- _Task statement_:
With the pictures omitted, output word for word the lines from the one containing "Open the name Владислав Крейнин" through the end of the records.

--- START ---

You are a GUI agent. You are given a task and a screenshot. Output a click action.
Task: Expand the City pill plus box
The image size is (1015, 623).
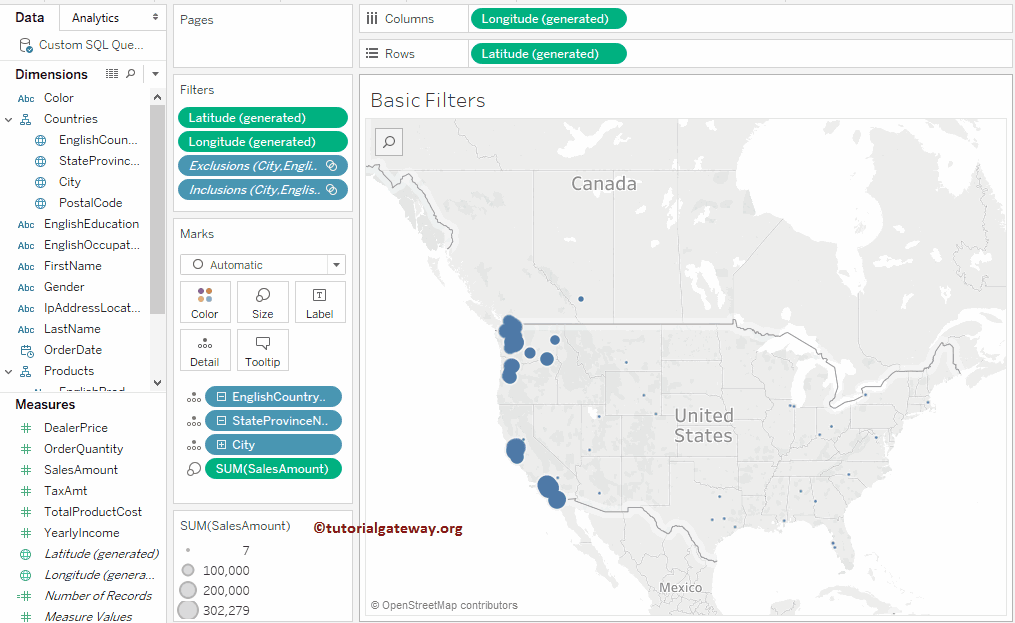coord(222,445)
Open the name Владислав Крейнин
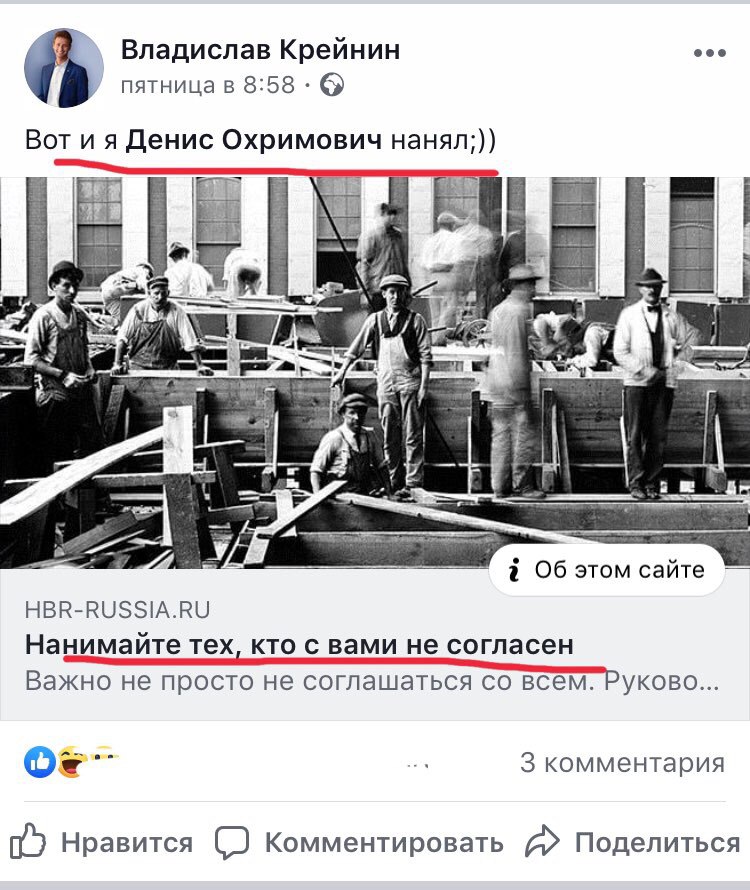 click(261, 50)
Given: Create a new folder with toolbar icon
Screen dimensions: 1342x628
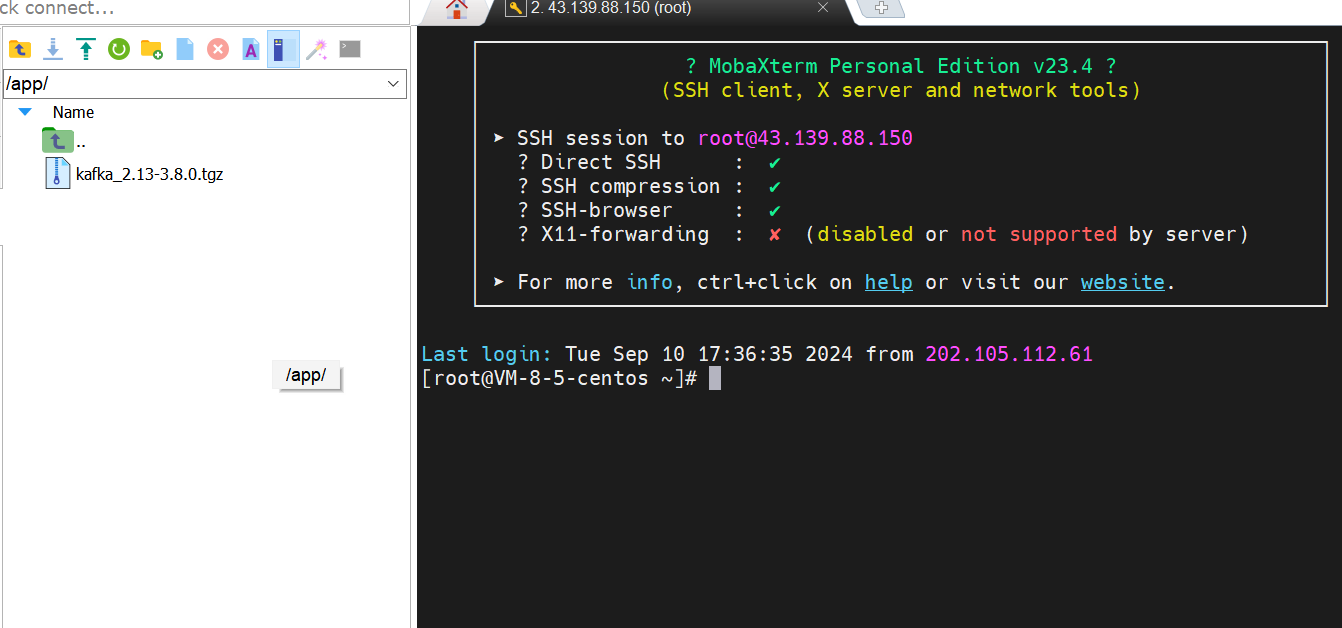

--- END ---

- _Your response_:
Open the name Владислав Крейнин
 click(261, 50)
Given: Create a new folder with toolbar icon
Screen dimensions: 1342x628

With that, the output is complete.